# [TASK DIRECTIONS]
How does the stretch from "Why are racial" through "Day Youth Conference." in the article below on racial disparities in Michigan's COVID-19 cases read if you swap "disparity" for "gap"?

Why are racial disparities in Michigan’s COVID-19 cases and deaths shrinking? from Detroit Free Press

January 23, 2021

The claim: In Michigan, “we were able to really flatten” the racial disparity in COVID-19’s impact “and make significant progress.”

Michigan Lt. Gov. Garlin Gilchrist, who chairs the state’s Coronavirus Task Force on Racial Disparitiesclaimed that steps taken by communities of color, along with state and local efforts, have helped alleviate COVID-19’s disproportionate impact on Black residents.

“I’m proud to report that in the State of Michigan, we were able to really flatten that disparity and make significant progress,” he said at an MLK Jr. Day Youth Conference.

Black residents make up 13.7% of Michigan’s population. But in April, they accounted for 42.93% of COVID-19 deaths, according to a Detroit Free Press analysis. That share has steadily decreased, and hit a low of 7.08% in November. Even during the second wave of the pandemic that began in the fall, the case rate among Black residents mostly remained below the rate for white people, according to data from the Michigan Department of Health and Human Services.

# [ENTRIES SUPPLIED]
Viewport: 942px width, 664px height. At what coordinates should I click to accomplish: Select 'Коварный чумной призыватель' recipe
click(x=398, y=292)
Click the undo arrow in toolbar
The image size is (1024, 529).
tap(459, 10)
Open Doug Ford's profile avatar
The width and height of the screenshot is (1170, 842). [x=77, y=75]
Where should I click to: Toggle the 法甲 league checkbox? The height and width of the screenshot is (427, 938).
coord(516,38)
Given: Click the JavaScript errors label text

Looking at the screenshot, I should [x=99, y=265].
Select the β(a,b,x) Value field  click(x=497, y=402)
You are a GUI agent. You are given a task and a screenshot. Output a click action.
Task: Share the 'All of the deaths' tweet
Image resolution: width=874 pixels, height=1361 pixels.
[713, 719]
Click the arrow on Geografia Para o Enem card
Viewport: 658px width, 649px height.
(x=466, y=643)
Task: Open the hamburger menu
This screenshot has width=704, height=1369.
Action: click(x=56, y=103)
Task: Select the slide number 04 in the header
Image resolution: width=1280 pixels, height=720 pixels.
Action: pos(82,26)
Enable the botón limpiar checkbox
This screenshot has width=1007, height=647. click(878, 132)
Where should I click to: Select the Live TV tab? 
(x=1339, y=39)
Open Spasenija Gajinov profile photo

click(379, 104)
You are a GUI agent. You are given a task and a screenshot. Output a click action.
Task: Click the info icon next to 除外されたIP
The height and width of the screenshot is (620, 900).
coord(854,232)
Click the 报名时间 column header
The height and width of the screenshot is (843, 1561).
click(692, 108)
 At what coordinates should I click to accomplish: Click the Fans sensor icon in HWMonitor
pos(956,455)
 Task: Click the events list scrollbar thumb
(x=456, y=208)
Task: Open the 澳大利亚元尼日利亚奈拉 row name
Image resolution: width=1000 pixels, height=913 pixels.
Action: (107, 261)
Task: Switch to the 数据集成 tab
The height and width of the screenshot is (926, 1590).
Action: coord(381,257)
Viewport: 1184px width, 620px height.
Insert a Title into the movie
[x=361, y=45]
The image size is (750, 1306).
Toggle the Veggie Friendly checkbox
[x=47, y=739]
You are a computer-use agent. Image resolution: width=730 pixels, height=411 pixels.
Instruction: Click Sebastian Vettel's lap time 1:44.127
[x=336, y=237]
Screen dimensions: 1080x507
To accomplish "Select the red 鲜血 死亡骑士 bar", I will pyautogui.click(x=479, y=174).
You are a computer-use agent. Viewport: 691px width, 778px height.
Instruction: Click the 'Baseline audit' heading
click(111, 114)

# [OUTPUT FOR THIS TASK]
Why are racial disparities in Michigan’s COVID-19 cases and deaths shrinking? from Detroit Free Press

January 23, 2021

The claim: In Michigan, “we were able to really flatten” the racial gap in COVID-19’s impact “and make significant progress.”

Michigan Lt. Gov. Garlin Gilchrist, who chairs the state’s Coronavirus Task Force on Racial Disparitiesclaimed that steps taken by communities of color, along with state and local efforts, have helped alleviate COVID-19’s disproportionate impact on Black residents.

“I’m proud to report that in the State of Michigan, we were able to really flatten that gap and make significant progress,” he said at an MLK Jr. Day Youth Conference.